● **Texte à lire**:
○ ○ ○

Abdennour Bidar réussit le difficile pari de rendre accessible la pensée originale de Mohammed Iqbal, tout en en montrant sa pertinence pour notre temps et comment elle rejoint, en empruntant son propre chemin, les interrogations philosophiques contemporaines.


L’auteur est un spécialiste de la réflexion sur l’islam et reconnaît sa dette dans ce livre envers la pensée méconnue en Occident de Mohammed Iqbal (1873-1938), père spirituel du Pakistan, poète, philosophe et juriste. Il s’attache à exposer clairement le cœur de la pensée iqbalienne qui se trouve dans les sept conférences prononcées sous le nom de Reconstruire la pensée religieuse de l’Islam. Dans un second temps, il montre quel sens Iqbal essaie de donner à la modernité et quelle place la religion doit avoir dans une modernité bien comprise. Dans un troisième temps, il explique comment Iqbal envisage le futur de l’homme et en quoi cette conception iqbalienne est à prendre en compte avec intérêt dans les questions contemporaines sur le post-humain ou la question de l’avenir de l’humanité.

Iqbal part du principe que la pensée islamique s’est pour ainsi dire arrêtée au milieu du XIIIe siècle quand l’islam a cessé de se nourrir de réflexions extérieures et s’est replié sur lui-même, ne songeant plus qu’à "maintenir une vie sociale pour le peuple, en excluant jalousement tout innovation dans la loi de shari’a"   . Il faut selon lui penser autrement, penser à nouveau le véritable sens de l’islam et sa lecture du Coran et des soufis lui permet de penser l’islam comme une voie de libération pour l’homme qui, grâce à la religion, parviendrait à atteindre sur terre, et non plus dans un obscur et hypothétique au-delà, son accomplissement ultime. Mais ce renversement dans la compréhension de la religion ne va pas sans une remise en cause en profondeur de ce que sont Dieu, la religion et l’homme. Pour Iqbal, le sens du Coran est, à travers l’observation de la nature et la réflexion, de montrer que Dieu est dans le temps : contre l’esprit grec qui ne verrait dans la succession temporelle des phénomènes sensibles que des illusions qui détournent du divin intelligible, l’esprit coranique, comme l’avait déjà remarqué l’historien Ibn Khaloun, prend au sérieux cette historicité du devenir sensible. Le monde sensible, d’après une juste lecture du Coran, n’est pas une négation de Dieu, absolu intelligible, mais "sa manifestation même et sa métamorphose incessante "   . S’appuyant sur les ressources de la pensée islamique (le Coran, la théologie, le soufisme, etc.), Iqbal les dépasse en proposant une sorte de sagesse universelle, valable pour le monde. Cette sagesse se situe à la confluence de la pensée occidentale et d’un islam revisité et débarrassé des scories de son passé ; un tel islam est un islam encore à venir, tourné résolument vers le futur. La sagesse à laquelle voudrait aboutir Iqbal se dégage d’un mouvement de confrontation entre la pensée occidentale et l’islam épuré. Cette sagesse universelle affirme que l’homme – comme la vie en générale   -  est en continuel progrès, un progrès qui n’a pas le sens du progrès scientifique et technique des Lumières européennes, mais un progrès de l’homme vers son Ego ultime. Cet ego ultime est pour Iqbal ce qui permet de faire redescendre dans le monde l’immortalité personnelle que la religion affirmait mais qu’elle réservait au ciel.

○ ○ ○

● **Objectif de la tâche**: Veuillez réécrire le passage du texte sur Iqbal allant de « L’auteur est un » jusqu'à « l’avenir de l’humanité. » inclus, en changeant « juriste » en « théologien ».

● **Données enregistrées**:

○ ○ ○

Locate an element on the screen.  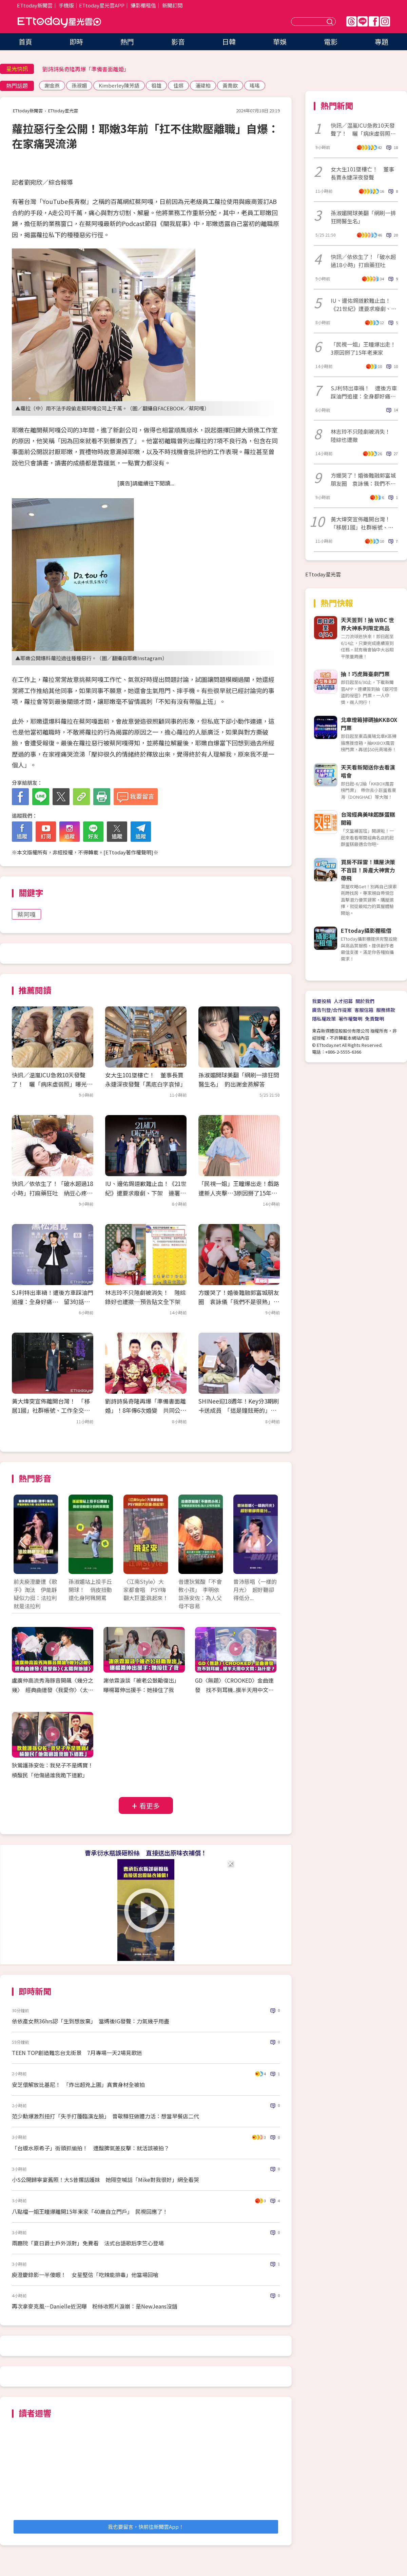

○ ○ ○

● **Solution du problème**:
L’auteur est un spécialiste de la réflexion sur l’islam et reconnaît sa dette dans ce livre envers la pensée méconnue en Occident de Mohammed Iqbal (1873-1938), père spirituel du Pakistan, poète, philosophe et théologien. Il s’attache à exposer clairement le cœur de la pensée iqbalienne qui se trouve dans les sept conférences prononcées sous le nom de Reconstruire la pensée religieuse de l’Islam. Dans un second temps, il montre quel sens Iqbal essaie de donner à la modernité et quelle place la religion doit avoir dans une modernité bien comprise. Dans un troisième temps, il explique comment Iqbal envisage le futur de l’homme et en quoi cette conception iqbalienne est à prendre en compte avec intérêt dans les questions contemporaines sur le post-humain ou la question de l’avenir de l’humanité.